Getting Bushwhacked by Alamo Endowment Insiders


Ray Myers was hoping to bring grassroots sensibility to the “Re-Imagined Alamo” project when he reached out, last April, to Land Commissioner George P.  Bush. Instead, he discovered that in order to have a say on what becomes of the Shrine of Texas Liberty, you have to cough up a quarter of a million dollars.

A well known conservative activist, Myers hoped to become a member of the board of the Alamo Endowment, which currently is composed of ten exclusive members who, to the knowledge of Alamo CEO Douglass McDonald, were not asked to make up-front contributions.

“I personally spoke to [Bush] in April.

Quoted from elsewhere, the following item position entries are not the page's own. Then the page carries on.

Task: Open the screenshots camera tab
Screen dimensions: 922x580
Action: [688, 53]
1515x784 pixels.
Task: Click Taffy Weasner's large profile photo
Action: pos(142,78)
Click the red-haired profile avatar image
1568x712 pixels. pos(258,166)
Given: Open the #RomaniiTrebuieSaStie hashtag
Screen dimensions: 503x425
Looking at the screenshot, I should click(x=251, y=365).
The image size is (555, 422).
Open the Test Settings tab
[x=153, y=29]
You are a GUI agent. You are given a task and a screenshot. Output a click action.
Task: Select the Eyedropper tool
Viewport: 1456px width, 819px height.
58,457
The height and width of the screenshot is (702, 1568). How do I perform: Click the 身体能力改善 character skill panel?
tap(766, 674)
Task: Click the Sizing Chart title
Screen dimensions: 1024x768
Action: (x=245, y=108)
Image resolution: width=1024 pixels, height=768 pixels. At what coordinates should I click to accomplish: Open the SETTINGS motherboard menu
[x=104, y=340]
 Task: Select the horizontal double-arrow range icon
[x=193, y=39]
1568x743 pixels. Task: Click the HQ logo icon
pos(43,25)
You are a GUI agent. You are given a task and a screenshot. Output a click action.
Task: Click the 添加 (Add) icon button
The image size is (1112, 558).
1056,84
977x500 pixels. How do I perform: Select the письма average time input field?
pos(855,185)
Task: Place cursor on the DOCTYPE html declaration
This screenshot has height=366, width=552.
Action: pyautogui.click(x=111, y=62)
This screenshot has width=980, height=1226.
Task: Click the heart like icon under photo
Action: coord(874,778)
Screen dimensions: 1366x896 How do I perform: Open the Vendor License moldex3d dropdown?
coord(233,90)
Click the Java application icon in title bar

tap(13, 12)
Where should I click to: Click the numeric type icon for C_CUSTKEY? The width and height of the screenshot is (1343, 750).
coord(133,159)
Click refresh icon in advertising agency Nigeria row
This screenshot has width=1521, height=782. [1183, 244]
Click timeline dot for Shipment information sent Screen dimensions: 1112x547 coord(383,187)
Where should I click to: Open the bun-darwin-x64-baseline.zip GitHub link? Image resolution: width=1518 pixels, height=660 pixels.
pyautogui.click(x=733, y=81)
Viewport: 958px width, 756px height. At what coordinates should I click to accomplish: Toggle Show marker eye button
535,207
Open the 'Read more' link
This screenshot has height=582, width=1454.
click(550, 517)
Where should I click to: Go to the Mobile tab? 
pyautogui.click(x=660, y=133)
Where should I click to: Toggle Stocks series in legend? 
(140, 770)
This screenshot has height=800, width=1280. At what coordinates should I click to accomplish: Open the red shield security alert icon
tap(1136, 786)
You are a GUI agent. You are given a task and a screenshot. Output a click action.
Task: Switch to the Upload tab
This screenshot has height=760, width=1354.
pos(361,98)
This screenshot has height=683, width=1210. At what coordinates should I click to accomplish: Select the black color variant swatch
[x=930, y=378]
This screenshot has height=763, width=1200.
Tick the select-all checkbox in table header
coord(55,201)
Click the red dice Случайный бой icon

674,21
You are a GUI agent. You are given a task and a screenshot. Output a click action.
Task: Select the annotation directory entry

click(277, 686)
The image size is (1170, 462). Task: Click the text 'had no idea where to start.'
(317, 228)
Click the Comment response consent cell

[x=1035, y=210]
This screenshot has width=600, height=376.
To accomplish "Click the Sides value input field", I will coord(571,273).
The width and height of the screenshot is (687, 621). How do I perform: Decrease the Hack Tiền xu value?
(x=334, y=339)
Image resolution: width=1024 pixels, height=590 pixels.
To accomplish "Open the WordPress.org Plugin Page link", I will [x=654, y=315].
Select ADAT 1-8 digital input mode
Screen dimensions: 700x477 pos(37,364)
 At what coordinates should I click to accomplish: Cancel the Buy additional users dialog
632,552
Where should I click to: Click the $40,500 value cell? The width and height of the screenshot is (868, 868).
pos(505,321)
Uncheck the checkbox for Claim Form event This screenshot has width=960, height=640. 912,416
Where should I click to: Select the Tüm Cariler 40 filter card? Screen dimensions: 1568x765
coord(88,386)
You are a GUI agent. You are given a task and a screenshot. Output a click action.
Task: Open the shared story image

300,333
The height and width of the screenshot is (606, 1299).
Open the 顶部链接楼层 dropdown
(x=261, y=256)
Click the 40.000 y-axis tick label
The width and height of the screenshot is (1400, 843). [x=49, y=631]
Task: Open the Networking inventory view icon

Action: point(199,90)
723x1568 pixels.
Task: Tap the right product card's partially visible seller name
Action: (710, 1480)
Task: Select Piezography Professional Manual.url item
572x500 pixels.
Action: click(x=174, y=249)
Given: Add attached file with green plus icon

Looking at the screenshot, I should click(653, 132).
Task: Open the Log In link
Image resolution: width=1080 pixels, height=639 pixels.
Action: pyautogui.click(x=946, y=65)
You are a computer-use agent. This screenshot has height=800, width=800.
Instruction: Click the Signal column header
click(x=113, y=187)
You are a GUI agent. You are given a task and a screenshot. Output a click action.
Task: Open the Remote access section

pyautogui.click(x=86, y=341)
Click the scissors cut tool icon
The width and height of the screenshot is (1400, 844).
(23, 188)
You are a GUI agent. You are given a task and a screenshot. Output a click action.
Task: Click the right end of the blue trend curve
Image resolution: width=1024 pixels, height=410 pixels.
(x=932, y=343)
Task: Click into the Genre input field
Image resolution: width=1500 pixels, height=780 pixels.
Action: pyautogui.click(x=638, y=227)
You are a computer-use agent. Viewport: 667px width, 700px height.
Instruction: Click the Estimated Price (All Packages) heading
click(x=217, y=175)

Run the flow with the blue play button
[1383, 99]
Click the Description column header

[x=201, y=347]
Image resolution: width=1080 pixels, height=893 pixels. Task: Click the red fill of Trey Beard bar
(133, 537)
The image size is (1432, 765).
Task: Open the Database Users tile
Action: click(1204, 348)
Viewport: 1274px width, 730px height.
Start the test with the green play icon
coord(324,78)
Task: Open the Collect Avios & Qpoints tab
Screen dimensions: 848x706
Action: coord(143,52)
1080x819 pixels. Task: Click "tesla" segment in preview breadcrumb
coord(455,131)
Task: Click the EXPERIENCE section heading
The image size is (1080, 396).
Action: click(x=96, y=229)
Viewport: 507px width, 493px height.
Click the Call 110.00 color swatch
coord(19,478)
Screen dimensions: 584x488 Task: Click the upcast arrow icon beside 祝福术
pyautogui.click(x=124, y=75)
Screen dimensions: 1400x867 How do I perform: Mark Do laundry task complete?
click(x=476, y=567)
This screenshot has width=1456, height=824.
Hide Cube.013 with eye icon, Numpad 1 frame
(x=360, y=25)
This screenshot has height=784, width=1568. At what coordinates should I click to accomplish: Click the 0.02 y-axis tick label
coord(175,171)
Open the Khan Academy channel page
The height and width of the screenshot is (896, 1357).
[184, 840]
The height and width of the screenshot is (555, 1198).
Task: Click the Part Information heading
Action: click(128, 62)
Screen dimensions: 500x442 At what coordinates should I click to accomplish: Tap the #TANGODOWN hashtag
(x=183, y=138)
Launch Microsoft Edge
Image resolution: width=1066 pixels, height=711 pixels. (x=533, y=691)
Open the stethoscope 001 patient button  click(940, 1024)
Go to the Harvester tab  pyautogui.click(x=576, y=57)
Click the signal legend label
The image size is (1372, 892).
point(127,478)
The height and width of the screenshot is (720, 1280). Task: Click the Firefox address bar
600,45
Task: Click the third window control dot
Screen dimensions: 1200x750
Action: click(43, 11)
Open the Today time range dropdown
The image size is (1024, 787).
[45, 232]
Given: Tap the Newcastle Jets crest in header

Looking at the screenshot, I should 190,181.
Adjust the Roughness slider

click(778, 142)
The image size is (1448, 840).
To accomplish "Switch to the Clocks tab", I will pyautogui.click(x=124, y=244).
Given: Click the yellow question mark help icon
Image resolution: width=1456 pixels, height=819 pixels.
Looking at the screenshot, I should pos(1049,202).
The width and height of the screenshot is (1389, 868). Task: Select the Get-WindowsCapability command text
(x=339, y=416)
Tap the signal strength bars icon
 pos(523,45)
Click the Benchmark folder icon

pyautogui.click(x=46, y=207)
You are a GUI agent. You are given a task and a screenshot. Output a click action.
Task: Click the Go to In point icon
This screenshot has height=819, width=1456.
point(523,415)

I expressed my concerns about the ‘Reimagine’ plan and specifically asked why there weren’t any grassroots Texans on his planning committee. He responded that there should be additional Texans on the committee and promised to get back to me the following day.”

On April 28, Myers received a phone call from Bush’s political director Ash Wright, who offered a position on the board with the caveat that he pay out 250 large.


Myers was emphatic. “‘The conversation is over.'”

The current goal is to raise approximately $500K from private donations, though $106 million has been set aside for Alamo-related projects by the Texas Legislature during the 2015 and 2017 sessions. Sadly, some of this came from the Rainy Day Fund. Unfortunately, there is no good way for the public to determine how these dollars will be spent.

Kelly Shannon, executive director of the Freedom of Information Foundation of Texas, characterized the problem. “‘One of our biggest worries is what is yet to come.'” “‘We feel there is an increasing incentive for governments to put money into nonprofits where there is less or no transparency and accountability. If we’re talking about government services and taxpayer money, the public has a right to know how its money is being spent.'”

Richard Range agrees that the situation is murky at best. “[Bush] is in effect signing contracts with himself, which is illegal and unethical….What we’re seeing is a slush fund that’s designed to make a lot of rich people richer.”